• Task to complete: The expected reply is all of the data, returned exactly.

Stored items
══════════

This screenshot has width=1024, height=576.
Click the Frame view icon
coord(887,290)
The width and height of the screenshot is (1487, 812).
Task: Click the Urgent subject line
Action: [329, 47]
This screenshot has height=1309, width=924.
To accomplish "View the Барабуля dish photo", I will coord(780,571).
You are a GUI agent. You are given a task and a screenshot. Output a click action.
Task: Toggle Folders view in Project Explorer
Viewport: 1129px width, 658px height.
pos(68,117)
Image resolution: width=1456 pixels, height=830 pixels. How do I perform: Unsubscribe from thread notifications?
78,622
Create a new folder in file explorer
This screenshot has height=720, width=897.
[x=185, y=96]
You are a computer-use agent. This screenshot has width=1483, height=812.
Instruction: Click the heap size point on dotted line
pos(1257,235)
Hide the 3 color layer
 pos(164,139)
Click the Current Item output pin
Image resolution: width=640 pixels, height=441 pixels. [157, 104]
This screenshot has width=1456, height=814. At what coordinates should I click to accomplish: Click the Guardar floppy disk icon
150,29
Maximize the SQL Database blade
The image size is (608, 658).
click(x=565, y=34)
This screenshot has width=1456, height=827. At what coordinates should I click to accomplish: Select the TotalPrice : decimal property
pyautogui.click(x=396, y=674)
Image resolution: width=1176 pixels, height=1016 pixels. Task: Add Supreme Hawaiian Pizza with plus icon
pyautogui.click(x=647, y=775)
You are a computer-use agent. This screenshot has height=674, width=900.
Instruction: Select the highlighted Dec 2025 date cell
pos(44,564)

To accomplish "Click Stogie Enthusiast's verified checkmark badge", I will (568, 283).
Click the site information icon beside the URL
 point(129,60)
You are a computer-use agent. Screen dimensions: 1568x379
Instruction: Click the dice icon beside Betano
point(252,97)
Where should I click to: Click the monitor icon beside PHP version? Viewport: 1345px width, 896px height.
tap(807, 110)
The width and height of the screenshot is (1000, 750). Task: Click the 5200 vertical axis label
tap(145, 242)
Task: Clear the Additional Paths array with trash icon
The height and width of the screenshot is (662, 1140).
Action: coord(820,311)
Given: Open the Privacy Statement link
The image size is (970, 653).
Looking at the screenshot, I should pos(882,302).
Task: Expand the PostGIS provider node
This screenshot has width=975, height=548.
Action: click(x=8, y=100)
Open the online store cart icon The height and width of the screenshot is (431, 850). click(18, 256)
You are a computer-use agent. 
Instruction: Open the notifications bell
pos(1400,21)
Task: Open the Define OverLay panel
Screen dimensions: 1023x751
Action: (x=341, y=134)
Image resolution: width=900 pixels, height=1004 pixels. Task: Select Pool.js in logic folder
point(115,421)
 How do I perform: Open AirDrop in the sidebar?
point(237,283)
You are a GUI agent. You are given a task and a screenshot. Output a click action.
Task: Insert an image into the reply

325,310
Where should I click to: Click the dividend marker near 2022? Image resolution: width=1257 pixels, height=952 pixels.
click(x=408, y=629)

══════════

• Solution for this task:
This screenshot has width=1024, height=576.
Click the Frame view icon
coord(887,290)
The width and height of the screenshot is (1487, 812).
Task: Click the Urgent subject line
Action: [329, 47]
This screenshot has height=1309, width=924.
To accomplish "View the Барабуля dish photo", I will coord(780,571).
You are a GUI agent. You are given a task and a screenshot. Output a click action.
Task: Toggle Folders view in Project Explorer
Viewport: 1129px width, 658px height.
pos(68,117)
Image resolution: width=1456 pixels, height=830 pixels. How do I perform: Unsubscribe from thread notifications?
78,622
Create a new folder in file explorer
This screenshot has height=720, width=897.
[x=185, y=96]
You are a computer-use agent. This screenshot has width=1483, height=812.
Instruction: Click the heap size point on dotted line
pos(1257,235)
Hide the 3 color layer
 pos(164,139)
Click the Current Item output pin
Image resolution: width=640 pixels, height=441 pixels. [157, 104]
This screenshot has width=1456, height=814. At what coordinates should I click to accomplish: Click the Guardar floppy disk icon
150,29
Maximize the SQL Database blade
The image size is (608, 658).
click(x=565, y=34)
This screenshot has width=1456, height=827. At what coordinates should I click to accomplish: Select the TotalPrice : decimal property
pyautogui.click(x=396, y=674)
Image resolution: width=1176 pixels, height=1016 pixels. Task: Add Supreme Hawaiian Pizza with plus icon
pyautogui.click(x=647, y=775)
You are a computer-use agent. This screenshot has height=674, width=900.
Instruction: Select the highlighted Dec 2025 date cell
pos(44,564)

To accomplish "Click Stogie Enthusiast's verified checkmark badge", I will (568, 283).
Click the site information icon beside the URL
 point(129,60)
You are a computer-use agent. Screen dimensions: 1568x379
Instruction: Click the dice icon beside Betano
point(252,97)
Where should I click to: Click the monitor icon beside PHP version? Viewport: 1345px width, 896px height.
tap(807, 110)
The width and height of the screenshot is (1000, 750). Task: Click the 5200 vertical axis label
tap(145, 242)
Task: Clear the Additional Paths array with trash icon
The height and width of the screenshot is (662, 1140).
Action: coord(820,311)
Given: Open the Privacy Statement link
The image size is (970, 653).
Looking at the screenshot, I should pos(882,302).
Task: Expand the PostGIS provider node
This screenshot has width=975, height=548.
Action: click(x=8, y=100)
Open the online store cart icon The height and width of the screenshot is (431, 850). click(18, 256)
You are a computer-use agent. 
Instruction: Open the notifications bell
pos(1400,21)
Task: Open the Define OverLay panel
Screen dimensions: 1023x751
Action: (x=341, y=134)
Image resolution: width=900 pixels, height=1004 pixels. Task: Select Pool.js in logic folder
point(115,421)
 How do I perform: Open AirDrop in the sidebar?
point(237,283)
You are a GUI agent. You are given a task and a screenshot. Output a click action.
Task: Insert an image into the reply

325,310
Where should I click to: Click the dividend marker near 2022? Image resolution: width=1257 pixels, height=952 pixels.
click(x=408, y=629)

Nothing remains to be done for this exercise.